> **DIRECTIVE A**: According to the forum thread, on what system were the first two Mother games previously released together as Mother 1+2?

> **EXCERPT**:
━━━━━━━━━━
# Mother 1,2,3 announced in Japan for 3DS as "Mother: Complete"!



## Nerd House (Apr 1, 2015)

*Diehard Mother fans rejoice! The entire cult RPG series, known here in the states as EarthBound, is coming to the 3DS... in Japan. The game was announced in a somewhat brief Nintendo Direct held yesterday evening and the fan response is already overwhelmingly positive. The game will feature all three Mother titles, for the first time on one cartridge. The first two games have been released in the past as Mother 1+2 for the GBA, but this time Japanese gamers get the trifecta.

No word on if we'll be getting Mother Complete here in North America or over in Europe. We did finally get EarthBound on the Wii U virtual console, so here's hoping. 


Screenshots:















Sources: 
Clicky

https://www.youtube.com/watch?v=BV_LD3HWBHY*

April Fools!!


----------



## Lady Timpani (Apr 1, 2015)

AHAHA omg I was expecting a Rick Roll or something when I clicked the link, and I was excited when the video looked like it was legit. 

Nice one.


----------



## Amissapanda (Apr 1, 2015)

Nice try, but I already knew this was fake from a tumblr post going around last year.

Trying to take shots at Mother fans is pretty low, though. Nintendo gives us enough crap as it is.


----------



## Nerd House (Apr 1, 2015)

Amissapanda said:


> Nice try, but I already knew this was fake from a tumblr post going around last year.
> 
> Trying to take shots at Mother fans is pretty low, though. Nintendo gives us enough crap as it is.



*What about shots at Portal/Half-Life fans?*


----------



## Alienfish (Apr 1, 2015)

Lol, I wish. We'll never get this


----------



## Chibi.Hoshi (Apr 1, 2015)

Saw this last year as well.


----------



## spCrossing (Apr 1, 2015)

Hahahaha, I wish.

If this were real, it would be heaven...but it isn't.


----------



## unravel (Apr 1, 2015)

Lol copy pasting


----------



## L. Lawliet (Apr 1, 2015)

dont kill me like this man ;-;


----------



## GumCat (Apr 1, 2015)

Seriously got excited  I've always loved the style of these games but never played them.
━━━━━━━━━━
> **DATA LINES**:

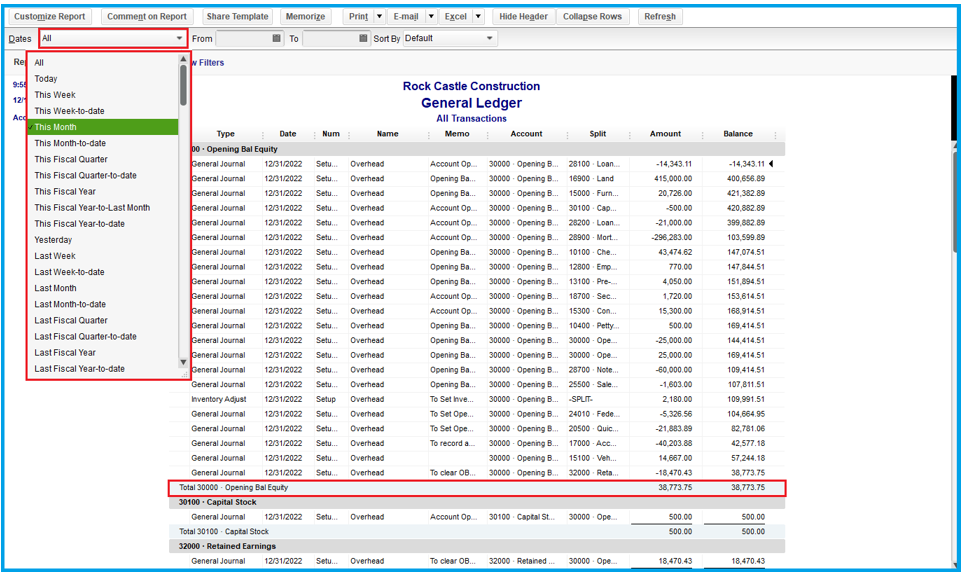Choose Last Fiscal Year in dates list
Viewport: 964px width, 575px height.
click(x=65, y=352)
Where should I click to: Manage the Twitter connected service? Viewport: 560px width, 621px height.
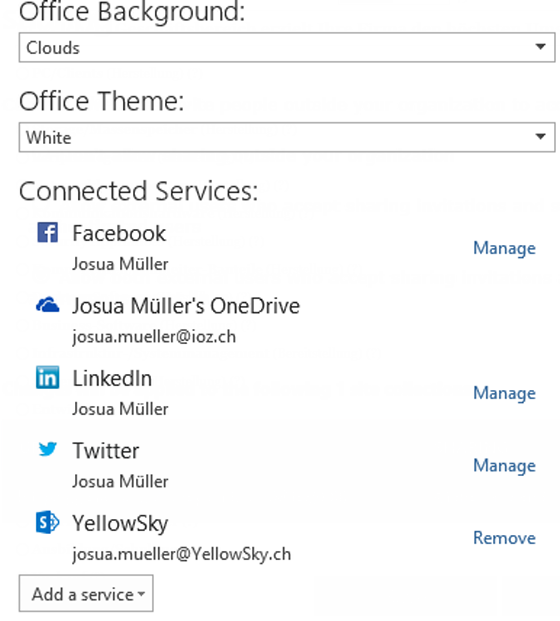(x=504, y=466)
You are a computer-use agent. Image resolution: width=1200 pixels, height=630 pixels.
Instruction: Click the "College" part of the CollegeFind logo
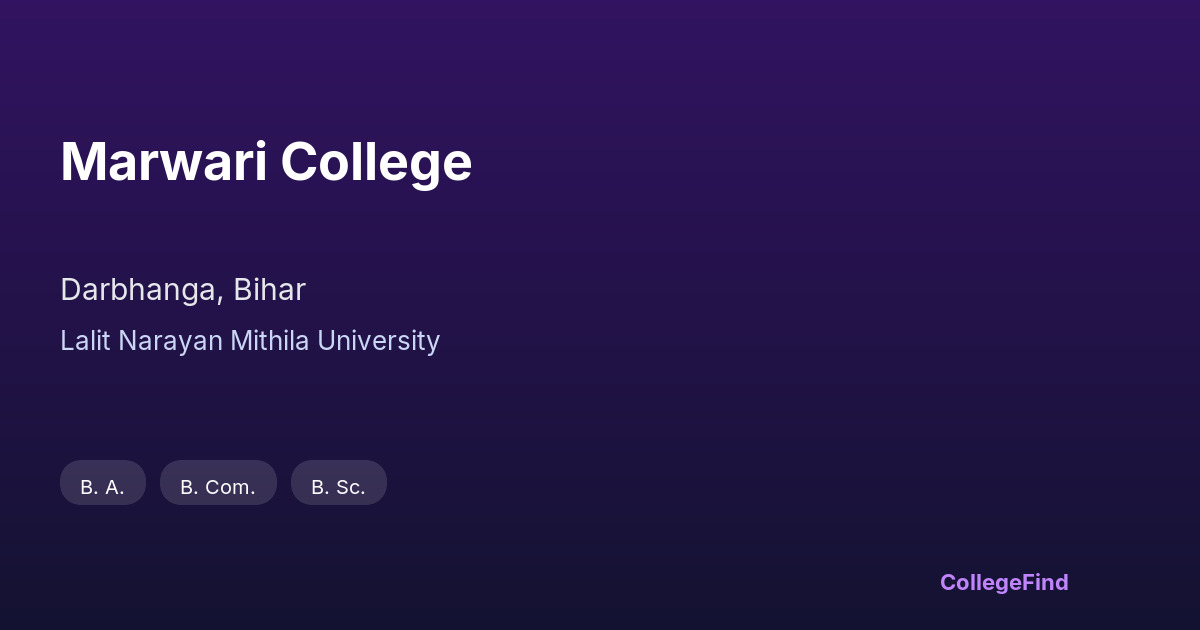tap(980, 582)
━━━━━━━━━━
> **DIRECTIVE B**: Report each line of the records that contains the string "Viewport".

> **RESULT A**: The GBA.

> **RESULT B**:
Viewport: 964px width, 575px height.
Where should I click to: Manage the Twitter connected service? Viewport: 560px width, 621px height.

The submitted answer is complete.